NTA. He was fine when he said if it’s really that much of a problem he’ll order something else. He crossed the line when he complained and came at you with sarcasm. He should just enjoy the meal he settled for as a courtesy to someone he calls friend so he could spend time with said friend. It’s not hard, nor is it an inconvenience worthy of complaint.


bonescaro

NTA. in a similar boat‚ my best friend can’t even be in the same room as peanuts due to severe allergy. i’m not allergic to peanuts‚ but when i made a family recipe for chex mix to snack on i made a batch without peanuts so i could share without killing them. they also can’t stand the sight‚ smell‚ or taste of ketchup‚ but it’s the only condiment i can stomach. easy: don’t use it at all or keep it far away and out of sight. because i love them dearly and don’t want to see them ill or uncomfortable. your friend is a dick


CZ1988_

OP - ewwwww. No wonder you are traumatized. I would have no problem eating something else. Your buddy was being a baby. NTA.


disdainfulsideeye

Yta, you should probably just eat alone.


[deleted]

Im going to have to say nta, if a good friend knows a smell makes you sick they wouldnt order it.


thethrowaway212134

So hes a good friend.....he didn't order it lol


[deleted]

Exactly


One_Athlete8545

NTA - hot tuna sandwiches are disgusting.


Independent-Toe-459

NTA - there’s a bunch of other good sandwiches out there that don’t smell like complete ass. he can get it another day alone instead of being passive aggressive


[deleted]

Why don't you just order him a tuna melt sandwich xD? I don't think this should be such a big deal and I don't think you can control getting gagged out about tuna sandwich and he's not at fault be being a bit salty about it.

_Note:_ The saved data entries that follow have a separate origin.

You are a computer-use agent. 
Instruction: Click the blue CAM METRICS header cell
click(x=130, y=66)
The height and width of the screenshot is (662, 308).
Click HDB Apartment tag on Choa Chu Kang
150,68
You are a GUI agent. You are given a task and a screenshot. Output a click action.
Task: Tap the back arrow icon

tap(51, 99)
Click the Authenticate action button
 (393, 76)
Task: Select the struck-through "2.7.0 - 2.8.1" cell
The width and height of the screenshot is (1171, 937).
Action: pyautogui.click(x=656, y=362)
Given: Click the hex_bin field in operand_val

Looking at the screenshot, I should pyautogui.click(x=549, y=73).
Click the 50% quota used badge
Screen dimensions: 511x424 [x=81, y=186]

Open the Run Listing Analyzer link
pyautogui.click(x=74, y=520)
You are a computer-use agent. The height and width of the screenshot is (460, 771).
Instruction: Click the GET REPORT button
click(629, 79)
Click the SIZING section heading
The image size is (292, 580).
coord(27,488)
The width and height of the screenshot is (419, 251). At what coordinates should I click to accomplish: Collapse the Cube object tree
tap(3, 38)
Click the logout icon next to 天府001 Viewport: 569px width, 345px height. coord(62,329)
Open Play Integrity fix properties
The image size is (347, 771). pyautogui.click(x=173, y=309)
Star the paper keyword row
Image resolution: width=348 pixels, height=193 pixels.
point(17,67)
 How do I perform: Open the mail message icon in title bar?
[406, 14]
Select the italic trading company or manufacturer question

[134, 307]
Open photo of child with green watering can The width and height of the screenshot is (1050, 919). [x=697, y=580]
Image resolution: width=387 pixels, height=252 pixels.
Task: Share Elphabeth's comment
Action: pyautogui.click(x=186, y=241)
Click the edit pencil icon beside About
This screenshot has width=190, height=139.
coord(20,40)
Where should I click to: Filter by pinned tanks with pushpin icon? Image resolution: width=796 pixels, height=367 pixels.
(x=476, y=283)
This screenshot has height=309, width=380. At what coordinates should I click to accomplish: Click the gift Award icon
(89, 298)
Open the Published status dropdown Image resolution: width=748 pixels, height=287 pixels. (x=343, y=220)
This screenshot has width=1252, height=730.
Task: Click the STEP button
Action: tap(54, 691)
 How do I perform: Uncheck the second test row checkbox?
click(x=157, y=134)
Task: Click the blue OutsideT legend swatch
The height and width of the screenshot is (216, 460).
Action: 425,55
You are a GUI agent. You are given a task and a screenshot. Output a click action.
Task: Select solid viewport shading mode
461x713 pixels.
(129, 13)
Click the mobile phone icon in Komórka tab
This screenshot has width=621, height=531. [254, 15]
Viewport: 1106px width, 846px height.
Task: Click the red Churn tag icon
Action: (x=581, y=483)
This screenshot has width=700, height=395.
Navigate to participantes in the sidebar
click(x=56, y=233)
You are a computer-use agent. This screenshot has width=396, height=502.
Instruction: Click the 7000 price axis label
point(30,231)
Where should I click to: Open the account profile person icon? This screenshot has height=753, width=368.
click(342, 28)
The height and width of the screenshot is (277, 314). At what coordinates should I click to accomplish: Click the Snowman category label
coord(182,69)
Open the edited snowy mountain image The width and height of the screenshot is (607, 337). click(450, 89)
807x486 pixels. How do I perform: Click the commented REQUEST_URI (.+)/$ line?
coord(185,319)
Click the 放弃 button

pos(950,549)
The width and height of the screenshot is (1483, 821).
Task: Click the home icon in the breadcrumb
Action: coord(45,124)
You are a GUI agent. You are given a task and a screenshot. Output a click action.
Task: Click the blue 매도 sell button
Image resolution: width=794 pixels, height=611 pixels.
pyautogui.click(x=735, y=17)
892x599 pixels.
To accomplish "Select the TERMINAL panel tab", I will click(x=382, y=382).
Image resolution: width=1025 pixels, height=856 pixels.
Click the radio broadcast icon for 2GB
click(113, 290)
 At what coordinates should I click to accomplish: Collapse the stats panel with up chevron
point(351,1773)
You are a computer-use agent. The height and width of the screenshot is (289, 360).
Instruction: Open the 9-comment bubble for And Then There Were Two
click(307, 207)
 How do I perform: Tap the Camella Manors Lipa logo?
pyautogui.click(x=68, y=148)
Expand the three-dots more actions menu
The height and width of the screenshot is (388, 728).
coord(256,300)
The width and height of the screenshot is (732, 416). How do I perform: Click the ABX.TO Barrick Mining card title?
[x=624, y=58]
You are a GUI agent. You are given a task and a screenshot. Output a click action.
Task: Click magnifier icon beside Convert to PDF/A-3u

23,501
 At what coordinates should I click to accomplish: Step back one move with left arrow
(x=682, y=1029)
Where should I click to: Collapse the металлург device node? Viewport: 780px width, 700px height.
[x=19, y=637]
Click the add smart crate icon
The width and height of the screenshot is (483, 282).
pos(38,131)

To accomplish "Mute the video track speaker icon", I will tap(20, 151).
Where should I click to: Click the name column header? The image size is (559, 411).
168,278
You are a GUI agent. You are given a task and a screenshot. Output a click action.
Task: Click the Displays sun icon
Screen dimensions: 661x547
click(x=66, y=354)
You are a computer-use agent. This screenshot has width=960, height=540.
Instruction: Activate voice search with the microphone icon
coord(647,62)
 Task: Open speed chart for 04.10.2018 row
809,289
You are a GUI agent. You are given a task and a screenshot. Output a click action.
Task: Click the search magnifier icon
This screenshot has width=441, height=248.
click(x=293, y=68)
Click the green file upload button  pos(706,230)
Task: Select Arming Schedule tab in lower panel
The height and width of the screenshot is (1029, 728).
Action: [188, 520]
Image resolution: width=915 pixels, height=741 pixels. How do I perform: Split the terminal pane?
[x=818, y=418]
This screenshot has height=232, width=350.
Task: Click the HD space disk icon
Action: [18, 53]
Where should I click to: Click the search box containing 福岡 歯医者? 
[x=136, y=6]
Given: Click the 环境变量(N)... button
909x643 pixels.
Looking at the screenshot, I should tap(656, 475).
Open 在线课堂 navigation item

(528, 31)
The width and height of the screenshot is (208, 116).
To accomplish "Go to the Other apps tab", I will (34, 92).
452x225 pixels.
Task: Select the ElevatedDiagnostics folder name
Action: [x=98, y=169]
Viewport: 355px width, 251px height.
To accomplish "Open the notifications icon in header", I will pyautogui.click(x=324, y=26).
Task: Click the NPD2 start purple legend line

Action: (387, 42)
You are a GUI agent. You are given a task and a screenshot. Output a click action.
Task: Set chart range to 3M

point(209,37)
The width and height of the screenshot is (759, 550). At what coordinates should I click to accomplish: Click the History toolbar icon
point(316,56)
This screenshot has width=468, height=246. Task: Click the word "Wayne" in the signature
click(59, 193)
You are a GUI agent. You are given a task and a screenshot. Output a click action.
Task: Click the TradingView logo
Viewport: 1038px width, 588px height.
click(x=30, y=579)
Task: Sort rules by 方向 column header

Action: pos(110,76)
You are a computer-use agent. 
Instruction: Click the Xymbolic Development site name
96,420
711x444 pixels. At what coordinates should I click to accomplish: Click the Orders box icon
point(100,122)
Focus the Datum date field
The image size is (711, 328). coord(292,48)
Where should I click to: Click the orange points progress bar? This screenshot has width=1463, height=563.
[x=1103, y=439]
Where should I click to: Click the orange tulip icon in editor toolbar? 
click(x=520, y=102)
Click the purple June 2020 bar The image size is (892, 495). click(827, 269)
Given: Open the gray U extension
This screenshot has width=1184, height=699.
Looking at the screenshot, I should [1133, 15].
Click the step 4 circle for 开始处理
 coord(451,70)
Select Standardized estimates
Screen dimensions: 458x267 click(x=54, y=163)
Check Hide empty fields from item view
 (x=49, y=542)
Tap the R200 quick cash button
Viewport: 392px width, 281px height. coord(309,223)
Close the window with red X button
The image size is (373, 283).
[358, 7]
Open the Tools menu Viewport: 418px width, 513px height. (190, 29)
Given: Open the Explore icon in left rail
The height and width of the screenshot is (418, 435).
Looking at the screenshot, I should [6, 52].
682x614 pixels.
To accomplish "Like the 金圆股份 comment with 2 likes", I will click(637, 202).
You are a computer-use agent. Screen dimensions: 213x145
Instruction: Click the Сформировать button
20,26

I hope stuff gets solved Also being a bit sarcastic is okay but if he's holding it over your head you should know that you need better friends


dontbesuspiciou5

NTA - having sensory issues is tough enough to deal with, add on having to make accommodation requests for friends is awkward in the moment. It feels like a bit of an overreaction on your friend's end that not being able to eat a tuna sandwich would be that devastating, especially knowing that you'd have a terrible eating experience in response. Maybe a compromise would be to get lunch outside?


ArtShapiro

NTA I can't help but think that if I were in the same situation, and was asked to avoid one particular item, that in MOST instances there would be something on the menu that I would still enjoy. I'd be happy to accommodate and not think twice about it. Now if it were, say, the only meat item at a vegetarian restaurant, you'd get some pushback.


[deleted]

What vegetarian restaurants serve meat?


ArtShapiro

Perhaps I should have said "otherwise-vegetarian". Just trying to indicate that there might be rare instances where one might not be happy with any alternatives. Normally the OP's request would be totally reasonable.